▶ _Passage_:
⟨
Seattle is mostly endless light rain in the winter months.
Josie
@Violet: You nailed it.
raven
@Amir Khalid: DDT
scav
@Betty Cracker: Wasn’t even one of their electric wire-on-the-top buses. Watched some of those lose it live during an ice / snow storm on Capital Hill. They really didn’t think that combination through.
ETA @Villago Delenda Est: Ice probably should enter their planning calculations though, although practice definitely enters into it. First good snow of the year even in areas that get it every year is usually fun to watch /avoid.
raven
@Villago Delenda Est: God, I went through Ft Lewis on the way to Korea in the winter of 67 and it was buried in snow!
gogol's wife
@MikeJ:
Ooh, that makes my stomach hurt! Don’t they use salt there?
Fred
Many years ago in when I lived in Greenville SC it snowed! At about noon the word came down that the factory would close because it was snowing. So we all went out to our cars through a piddlin’ flurry and took to the road as the citizens of Greenville all drove like the damned with hell hounds on their tails, running red lights, running into each others’ cars. It was amazing.
I made it home without getting rammed by any mad hillbillies. By night fall there was a half inch of accumulation and by morning it was all melted away.
Now I live in Sweden where 20 centimeters in October is a normal day and life goes on.
Omnes Omnibus
@Fred: There is is a reason that Scandinavians settled in the Upper Midwest.
ETA: The general response in WI when snow is expected over night is to set the alarm a little earlier for the next morning so you can shovel or snow blow before work. My guess is that the UP, MN, ND and SD all react the same way. It is seldom that snow shuts things down. Ice can – for a day or so.
Karen in GA
I live in NE Georgia, and I used to work in Atlanta. A few years ago we had snow start at around 10 a.m. that was forecast to fall through the day and overnight. I worked a night shift in a law firm word processing department. Seeing that most businesses were shutting down by noon, I called at 1 p.m. to ask, “What are we going to do about tonight?” The response from my department manager was that the HR director wanted me to come in at my usual time. This, despite the fact that the roads become unsafe as soon as any snow starts sticking, snow had started sticking at around 11 that morning, it wasn’t going to stop any time soon, and I was due in at 8 p.m. that night — and Atlanta and its surrounding counties can’t plow snow worth a damn.
Part of the HR idiot’s reasoning was that “it’s not fair” to tell me to stay home when the people working regular hours had to come in that day. Despite the fact that the snow hadn’t even started when they got to work, and travel would be considerably more dangerous when I had to go there. How does “it’s not fair” even occur to anyone who isn’t a toddler?
The other part of her reasoning? I’m from New York, so I should be able to drive in it. I guess my being from New York meant that other people would be able to drive it in too, and there was no risk of anyone hitting me.
I took PTO. A couple of hours later they closed the office anyway, but because I made a decision more quickly than she could, I lost the vacation day.
Seriously, that HR director was one of the single dumbest people I’ve ever worked with.
catclub
@scav: “They really didn’t think that combination through.”
Overall, they did. If the buses run over 97% of the time and are clearly optimal then, getting something else that runs that last 3% will cost far too much to be worth it.
If you mean, they didn’t think that combination through for THAT day, then yes.
⟩
A run of records
⟨
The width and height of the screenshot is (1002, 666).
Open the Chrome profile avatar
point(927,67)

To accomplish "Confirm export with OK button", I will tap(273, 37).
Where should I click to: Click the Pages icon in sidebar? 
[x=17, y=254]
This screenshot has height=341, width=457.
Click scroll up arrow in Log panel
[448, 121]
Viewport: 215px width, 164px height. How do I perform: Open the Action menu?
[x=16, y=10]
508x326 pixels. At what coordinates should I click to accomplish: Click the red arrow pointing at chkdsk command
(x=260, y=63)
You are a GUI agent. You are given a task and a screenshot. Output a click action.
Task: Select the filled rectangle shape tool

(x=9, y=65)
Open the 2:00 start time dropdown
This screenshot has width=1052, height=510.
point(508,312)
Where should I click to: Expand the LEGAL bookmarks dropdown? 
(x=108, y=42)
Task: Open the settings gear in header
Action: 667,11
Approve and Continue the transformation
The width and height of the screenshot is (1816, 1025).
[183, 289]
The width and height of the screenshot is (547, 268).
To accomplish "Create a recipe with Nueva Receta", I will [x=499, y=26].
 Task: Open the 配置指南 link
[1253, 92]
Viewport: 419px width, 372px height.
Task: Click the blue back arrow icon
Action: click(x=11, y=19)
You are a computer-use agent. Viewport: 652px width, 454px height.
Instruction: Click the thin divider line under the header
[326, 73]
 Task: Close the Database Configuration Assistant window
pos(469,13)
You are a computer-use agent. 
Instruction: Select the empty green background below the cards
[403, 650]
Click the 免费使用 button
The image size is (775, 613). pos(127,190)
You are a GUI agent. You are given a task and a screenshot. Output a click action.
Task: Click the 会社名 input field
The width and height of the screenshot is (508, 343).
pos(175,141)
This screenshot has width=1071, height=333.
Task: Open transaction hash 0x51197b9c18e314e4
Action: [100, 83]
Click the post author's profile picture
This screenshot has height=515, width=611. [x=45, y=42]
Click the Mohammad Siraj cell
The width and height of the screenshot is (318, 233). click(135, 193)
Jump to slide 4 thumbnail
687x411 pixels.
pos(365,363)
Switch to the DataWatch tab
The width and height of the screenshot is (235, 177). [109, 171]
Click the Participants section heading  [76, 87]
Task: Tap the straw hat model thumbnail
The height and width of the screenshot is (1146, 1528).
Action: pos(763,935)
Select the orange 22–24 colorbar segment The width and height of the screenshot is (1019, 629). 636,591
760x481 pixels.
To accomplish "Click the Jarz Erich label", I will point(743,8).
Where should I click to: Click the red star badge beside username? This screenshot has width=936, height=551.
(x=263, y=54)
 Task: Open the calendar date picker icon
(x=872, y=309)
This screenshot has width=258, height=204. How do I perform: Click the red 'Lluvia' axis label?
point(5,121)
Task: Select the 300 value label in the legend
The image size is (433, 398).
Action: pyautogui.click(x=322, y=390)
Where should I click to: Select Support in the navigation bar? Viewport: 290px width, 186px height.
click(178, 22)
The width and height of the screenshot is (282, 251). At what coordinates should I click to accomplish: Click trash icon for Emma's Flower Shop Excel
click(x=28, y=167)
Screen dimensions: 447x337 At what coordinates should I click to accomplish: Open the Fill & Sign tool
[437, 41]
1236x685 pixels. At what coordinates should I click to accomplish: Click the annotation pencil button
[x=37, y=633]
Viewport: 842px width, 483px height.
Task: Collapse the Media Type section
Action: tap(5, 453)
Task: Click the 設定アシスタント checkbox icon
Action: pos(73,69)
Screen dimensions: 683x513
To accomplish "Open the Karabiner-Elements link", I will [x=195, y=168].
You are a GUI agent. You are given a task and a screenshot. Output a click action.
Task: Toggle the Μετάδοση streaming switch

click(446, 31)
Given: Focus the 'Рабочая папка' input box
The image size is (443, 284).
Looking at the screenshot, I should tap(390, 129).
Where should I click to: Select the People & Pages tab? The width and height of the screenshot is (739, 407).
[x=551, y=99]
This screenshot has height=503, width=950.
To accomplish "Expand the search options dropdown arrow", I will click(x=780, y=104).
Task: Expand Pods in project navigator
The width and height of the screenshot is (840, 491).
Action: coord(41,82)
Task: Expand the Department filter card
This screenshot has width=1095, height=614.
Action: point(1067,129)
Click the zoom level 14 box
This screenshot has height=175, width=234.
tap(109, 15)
⟩
▶ _What you will do_:
a) Can you duplicate the stretch of the comment thread about snow from "ETA @Villago Delenda" through "It was amazing."?
b) In the comment thread about snow, what time was Karen in GA due to arrive for her night shift?
These records come from a different source than the comment thread.

▶ _Solutions per task_:
a)
ETA @Villago Delenda Est: Ice probably should enter their planning calculations though, although practice definitely enters into it. First good snow of the year even in areas that get it every year is usually fun to watch /avoid.
raven
@Villago Delenda Est: God, I went through Ft Lewis on the way to Korea in the winter of 67 and it was buried in snow!
gogol's wife
@MikeJ:
Ooh, that makes my stomach hurt! Don’t they use salt there?
Fred
Many years ago in when I lived in Greenville SC it snowed! At about noon the word came down that the factory would close because it was snowing. So we all went out to our cars through a piddlin’ flurry and took to the road as the citizens of Greenville all drove like the damned with hell hounds on their tails, running red lights, running into each others’ cars. It was amazing.

b) She was due in at 8 p.m.